Martin Russell, Deputy Lord Lieutenant of Greater London, who performed the opening ceremony (29.6.2014), congratulated the volunteers who had recorded the lives of Barnet men killed in the First World War and researched the changing patterns of retail premises in Barnet High Street.
The two exhibitions drew a steady crowd of visitors
The two exhibitions drew a steady crowd of visitors, who were offered tea and cakes together with musical entertainment as part of the museum’s annual garden party.
Mr Russell said it was an honour to open two such important exhibitions during the 76th anniversary year of the museum.
He paid tribute to its archivist Dr Gillian Gear, whose work safeguarding the museum and supporting local history projects had been recognised with the award of the British Empire medal in the Queen’s Birthday Honours.
As part of the project to commemorate the Great War, local historians compiled life histories of the 275 men listed on the war memorial in front of the main entrance to the Barnet parish church of St John the Baptist.

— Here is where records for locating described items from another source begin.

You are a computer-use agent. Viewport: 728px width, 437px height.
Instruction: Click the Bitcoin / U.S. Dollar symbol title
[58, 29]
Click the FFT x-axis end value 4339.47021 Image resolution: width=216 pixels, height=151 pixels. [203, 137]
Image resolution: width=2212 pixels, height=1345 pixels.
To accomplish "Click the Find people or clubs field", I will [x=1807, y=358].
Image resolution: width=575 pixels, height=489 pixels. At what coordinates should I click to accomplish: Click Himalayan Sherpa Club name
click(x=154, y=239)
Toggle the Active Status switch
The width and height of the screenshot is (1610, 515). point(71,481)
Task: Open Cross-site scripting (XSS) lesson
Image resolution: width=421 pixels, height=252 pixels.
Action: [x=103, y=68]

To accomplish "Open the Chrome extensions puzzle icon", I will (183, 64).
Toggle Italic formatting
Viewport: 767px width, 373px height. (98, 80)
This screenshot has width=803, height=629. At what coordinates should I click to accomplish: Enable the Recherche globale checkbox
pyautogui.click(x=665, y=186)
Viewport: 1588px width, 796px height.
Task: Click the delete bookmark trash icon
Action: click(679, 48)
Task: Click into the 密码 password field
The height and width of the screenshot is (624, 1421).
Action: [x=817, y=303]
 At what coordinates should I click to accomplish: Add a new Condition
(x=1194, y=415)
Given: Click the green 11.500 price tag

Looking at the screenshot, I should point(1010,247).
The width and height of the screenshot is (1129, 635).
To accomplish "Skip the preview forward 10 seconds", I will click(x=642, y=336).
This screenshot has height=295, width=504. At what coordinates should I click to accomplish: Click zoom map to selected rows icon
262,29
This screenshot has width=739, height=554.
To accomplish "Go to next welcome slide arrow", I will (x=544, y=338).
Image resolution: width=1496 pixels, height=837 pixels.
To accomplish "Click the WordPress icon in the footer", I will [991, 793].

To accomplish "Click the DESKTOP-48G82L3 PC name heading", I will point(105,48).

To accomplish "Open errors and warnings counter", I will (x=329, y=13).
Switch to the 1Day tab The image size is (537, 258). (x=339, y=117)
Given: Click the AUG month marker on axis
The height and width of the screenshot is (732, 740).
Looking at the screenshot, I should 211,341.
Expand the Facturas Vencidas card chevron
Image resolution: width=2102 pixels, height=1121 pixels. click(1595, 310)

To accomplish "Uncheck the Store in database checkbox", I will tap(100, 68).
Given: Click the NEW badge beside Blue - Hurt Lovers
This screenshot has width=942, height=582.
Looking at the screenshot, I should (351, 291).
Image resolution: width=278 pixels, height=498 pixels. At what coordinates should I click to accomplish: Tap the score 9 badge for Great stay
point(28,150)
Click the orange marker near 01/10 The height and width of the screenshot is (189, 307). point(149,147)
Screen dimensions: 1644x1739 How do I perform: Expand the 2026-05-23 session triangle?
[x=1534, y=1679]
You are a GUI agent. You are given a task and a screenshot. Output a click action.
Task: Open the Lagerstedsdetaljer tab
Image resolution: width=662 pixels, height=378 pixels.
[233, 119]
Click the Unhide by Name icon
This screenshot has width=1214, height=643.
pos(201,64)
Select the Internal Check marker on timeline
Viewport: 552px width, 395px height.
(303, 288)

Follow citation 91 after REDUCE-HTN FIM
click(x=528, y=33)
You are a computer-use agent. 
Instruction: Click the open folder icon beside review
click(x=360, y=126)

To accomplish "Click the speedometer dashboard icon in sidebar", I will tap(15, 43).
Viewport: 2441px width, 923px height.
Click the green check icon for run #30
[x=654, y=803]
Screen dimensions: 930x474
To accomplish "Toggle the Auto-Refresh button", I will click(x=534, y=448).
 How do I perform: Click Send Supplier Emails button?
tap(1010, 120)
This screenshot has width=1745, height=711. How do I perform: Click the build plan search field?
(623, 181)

One of the exhibits that had caught Mr Russell’s attention was a memorial tablet from the former Margaret Road Secondary School in New Barnet, which commemorates 120 pupils who fell in the Great War.
“The list of names of those who had been children at the school is staggering to see, just as are the artefacts brought back from the trenches and relics from the German airship shot down over Cuffley in 1916.”
Another exhibit tells the life history of Cyril Smith, who served with the 3rd Army under General Julian Byng of Wrotham Park at the second Battle of the Somme in 1918.
Mr Smith’s 84-year-old son Geoffrey Smith lives in Dury Road, Hadley Green. He said his father, who died 35 years ago, would have been amazed to have seen his life commemorated at the museum.
“Cyril lied to get into the Army. He was only seventeen but said he was eighteen. He started with the Hampshire Regiment as a drummer on the north-west frontier in India, served across Europe, and at the Somme was part of the 3rd Army under General Byng.”
A map of Barnet High Street in 1896, drawn by Derek Sagar, is the focal point of a display showing the changing nature of retail premises along the town’s main shopping street.
Photographs of long-demolished shop frontages reflect the hustle and bustle of what was once a thriving market town.
Other illustrations recall dramatic events such as fires in the High Street when shops were destroyed.
Research for the project was carried out by a group of Barnet University of the Third Age members who surveyed shops listed in the High Street in 1898, 1914 and 2014.